━━━ Ausgangsdaten ━━━
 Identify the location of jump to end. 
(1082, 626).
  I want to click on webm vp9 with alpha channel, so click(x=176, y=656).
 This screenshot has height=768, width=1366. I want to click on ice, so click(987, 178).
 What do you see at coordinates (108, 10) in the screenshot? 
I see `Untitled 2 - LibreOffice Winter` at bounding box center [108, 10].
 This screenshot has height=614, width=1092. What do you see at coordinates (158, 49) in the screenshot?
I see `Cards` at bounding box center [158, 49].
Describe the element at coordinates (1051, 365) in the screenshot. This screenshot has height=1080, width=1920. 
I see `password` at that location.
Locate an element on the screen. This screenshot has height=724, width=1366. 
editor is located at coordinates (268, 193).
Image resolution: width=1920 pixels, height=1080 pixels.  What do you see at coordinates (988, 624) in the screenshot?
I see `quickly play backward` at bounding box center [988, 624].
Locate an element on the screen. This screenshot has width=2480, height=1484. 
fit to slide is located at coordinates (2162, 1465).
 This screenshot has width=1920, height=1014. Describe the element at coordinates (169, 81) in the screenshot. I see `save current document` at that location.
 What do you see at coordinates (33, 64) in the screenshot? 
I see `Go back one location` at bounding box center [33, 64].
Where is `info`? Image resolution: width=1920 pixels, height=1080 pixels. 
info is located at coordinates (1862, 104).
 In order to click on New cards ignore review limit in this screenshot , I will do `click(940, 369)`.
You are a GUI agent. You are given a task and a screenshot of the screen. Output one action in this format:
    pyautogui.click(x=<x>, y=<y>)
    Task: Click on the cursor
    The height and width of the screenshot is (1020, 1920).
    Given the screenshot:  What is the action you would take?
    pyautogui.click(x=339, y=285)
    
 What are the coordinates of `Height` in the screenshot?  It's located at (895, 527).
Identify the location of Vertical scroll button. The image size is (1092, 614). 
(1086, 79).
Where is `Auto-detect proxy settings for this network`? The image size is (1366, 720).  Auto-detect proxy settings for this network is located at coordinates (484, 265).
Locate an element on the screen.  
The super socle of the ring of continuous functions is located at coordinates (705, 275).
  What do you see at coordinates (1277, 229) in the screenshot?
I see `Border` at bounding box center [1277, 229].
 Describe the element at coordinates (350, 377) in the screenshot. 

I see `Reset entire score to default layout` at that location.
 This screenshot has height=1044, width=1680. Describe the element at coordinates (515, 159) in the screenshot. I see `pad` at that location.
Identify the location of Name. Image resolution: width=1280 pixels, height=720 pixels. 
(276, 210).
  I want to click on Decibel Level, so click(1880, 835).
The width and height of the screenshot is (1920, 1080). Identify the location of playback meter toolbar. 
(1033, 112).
━━━
Bitte ermittle alle Zeilen der Datensätze oben, die das Wort „location“ enthalten, und gib jede dieser Zeilen vollständig wieder.

» Lösung der Aufgabe:
 Identify the location of jump to end. 
I see `password` at that location.
 This screenshot has width=1920, height=1014. Describe the element at coordinates (169, 81) in the screenshot. I see `save current document` at that location.
I see `Go back one location` at bounding box center [33, 64].
Identify the location of Vertical scroll button. The image size is (1092, 614). 
I see `Reset entire score to default layout` at that location.
 This screenshot has height=1044, width=1680. Describe the element at coordinates (515, 159) in the screenshot. I see `pad` at that location.
Identify the location of Name. Image resolution: width=1280 pixels, height=720 pixels. 
The width and height of the screenshot is (1920, 1080). Identify the location of playback meter toolbar. 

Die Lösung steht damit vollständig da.